Sometimes, I wonder if publishers pay attention to blogger monthly themes. I feel like there were a lot more nonfiction book reviews from ARCs in November than I’ve seen recently — I bet publishers are intentionally aiming to publish nonfiction in November and December to catch this (and the holiday shopping).
The looking at Goodreads trick is *brilliant*. Why didn’t I think of that?! There’s nothing worse than getting a NetGalley ARC which is 800 pages on something you aren’t that into.
I think they’re starting to pay more attention to things like BookTube and Bookstagram (though they still can’t be bothered to pay content creators for their work). Book blogs, maybe less so. But if they’re paying more attention to people who are really into discussing the positives and negatives of books in general, then I think it’s generally a good thing.
Agreed. I think there’s opportunity here for bloggers/BookTubers/Bookstagramers to connect with Indie publishers and build these relationships more. I’d love to see some really well known book reviews on any platform connect with the same publisher and help them grow from obscurity. I totally this is possible.

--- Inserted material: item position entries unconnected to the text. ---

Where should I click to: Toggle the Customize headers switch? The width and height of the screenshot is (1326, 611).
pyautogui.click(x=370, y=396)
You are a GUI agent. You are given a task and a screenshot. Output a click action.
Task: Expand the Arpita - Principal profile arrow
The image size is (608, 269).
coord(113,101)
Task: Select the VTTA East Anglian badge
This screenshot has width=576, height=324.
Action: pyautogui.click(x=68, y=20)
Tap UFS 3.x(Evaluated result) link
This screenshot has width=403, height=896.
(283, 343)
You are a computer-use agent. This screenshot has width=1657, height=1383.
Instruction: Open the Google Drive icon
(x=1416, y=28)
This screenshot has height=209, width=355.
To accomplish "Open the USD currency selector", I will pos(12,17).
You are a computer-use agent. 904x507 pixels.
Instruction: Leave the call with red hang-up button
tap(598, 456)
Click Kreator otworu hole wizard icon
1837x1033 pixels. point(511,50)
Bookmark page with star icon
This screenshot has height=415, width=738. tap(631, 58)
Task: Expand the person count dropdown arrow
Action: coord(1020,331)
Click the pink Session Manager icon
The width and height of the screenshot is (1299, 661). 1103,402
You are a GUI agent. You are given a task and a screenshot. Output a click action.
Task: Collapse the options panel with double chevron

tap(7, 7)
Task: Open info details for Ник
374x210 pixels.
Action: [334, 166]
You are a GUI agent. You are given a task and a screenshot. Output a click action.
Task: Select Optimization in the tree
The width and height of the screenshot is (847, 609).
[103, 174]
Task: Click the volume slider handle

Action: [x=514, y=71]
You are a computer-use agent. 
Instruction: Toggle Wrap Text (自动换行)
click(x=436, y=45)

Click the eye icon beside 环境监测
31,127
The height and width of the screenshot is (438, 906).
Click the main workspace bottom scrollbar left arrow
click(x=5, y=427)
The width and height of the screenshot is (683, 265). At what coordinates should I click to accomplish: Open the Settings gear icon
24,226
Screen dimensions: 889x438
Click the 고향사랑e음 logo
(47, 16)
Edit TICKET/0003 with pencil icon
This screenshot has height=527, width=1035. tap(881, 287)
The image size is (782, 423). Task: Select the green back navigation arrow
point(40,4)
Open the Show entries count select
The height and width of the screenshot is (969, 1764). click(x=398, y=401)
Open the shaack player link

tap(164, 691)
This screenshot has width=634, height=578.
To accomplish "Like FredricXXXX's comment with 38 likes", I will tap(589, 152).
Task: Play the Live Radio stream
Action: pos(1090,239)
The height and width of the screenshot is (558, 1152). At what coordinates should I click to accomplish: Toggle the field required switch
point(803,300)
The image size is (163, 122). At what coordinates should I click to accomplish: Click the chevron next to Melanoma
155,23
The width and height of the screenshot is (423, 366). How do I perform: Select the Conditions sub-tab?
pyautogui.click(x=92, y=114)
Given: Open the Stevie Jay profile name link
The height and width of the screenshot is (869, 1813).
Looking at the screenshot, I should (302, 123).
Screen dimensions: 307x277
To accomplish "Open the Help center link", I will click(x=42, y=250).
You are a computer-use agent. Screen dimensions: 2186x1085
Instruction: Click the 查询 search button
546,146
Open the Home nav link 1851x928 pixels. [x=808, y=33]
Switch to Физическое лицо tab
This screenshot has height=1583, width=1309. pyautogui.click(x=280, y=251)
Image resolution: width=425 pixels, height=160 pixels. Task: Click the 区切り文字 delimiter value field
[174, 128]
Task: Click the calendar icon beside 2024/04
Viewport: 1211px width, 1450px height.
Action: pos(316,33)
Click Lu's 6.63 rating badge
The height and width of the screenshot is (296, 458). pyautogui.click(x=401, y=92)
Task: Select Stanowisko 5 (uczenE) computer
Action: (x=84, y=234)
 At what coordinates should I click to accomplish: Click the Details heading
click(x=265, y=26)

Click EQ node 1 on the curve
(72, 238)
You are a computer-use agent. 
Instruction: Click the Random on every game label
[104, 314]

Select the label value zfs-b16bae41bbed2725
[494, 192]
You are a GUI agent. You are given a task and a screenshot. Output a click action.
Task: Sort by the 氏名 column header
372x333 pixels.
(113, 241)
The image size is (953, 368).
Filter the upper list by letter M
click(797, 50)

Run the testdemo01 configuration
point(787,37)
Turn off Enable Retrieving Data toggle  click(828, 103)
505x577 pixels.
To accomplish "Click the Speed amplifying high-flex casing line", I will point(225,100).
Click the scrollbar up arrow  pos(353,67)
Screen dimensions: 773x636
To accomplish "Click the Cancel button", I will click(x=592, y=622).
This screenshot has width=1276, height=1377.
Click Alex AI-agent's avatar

Right? It has also helped me to avoid books that are short-dated and super long. For example, there was a biography of Mozart that sounded amazing, but it was 800 pages long and due out at the beginning of December. Waaay too short a time for something so long, no matter how interesting the subject is!
Agreed. Plus, I bet Goodreads could help me avoid some books that are not identified as part of a series through NetGalley, but really are. That’s my biggest pet peeve… I don’t want to read book 3! I want book 1. Always.
I’ve had to skip a bunch of interesting-looking titles because they’ve been second or third in a series I haven’t read. Definitely don’t want to deal with reading even more books I might not want.
The fabric of civilisation sounds like such a cool book! I like the idea of the concept… although I could see it becoming a bit predictable? I’m glad you enjoyed it anyway 😊 While I’m here, do you have any tips for how to get ARCs? I really want to try but I don’t know where to start
I don’t really worth about predictability when it comes to nonfiction books. I just like to learn new things!
I get ARCs entirely through NetGalley. Just go to their site, create an account, and you can start requesting books. There are plenty, too, that are available as ‘read now’ titles that don’t require an approval.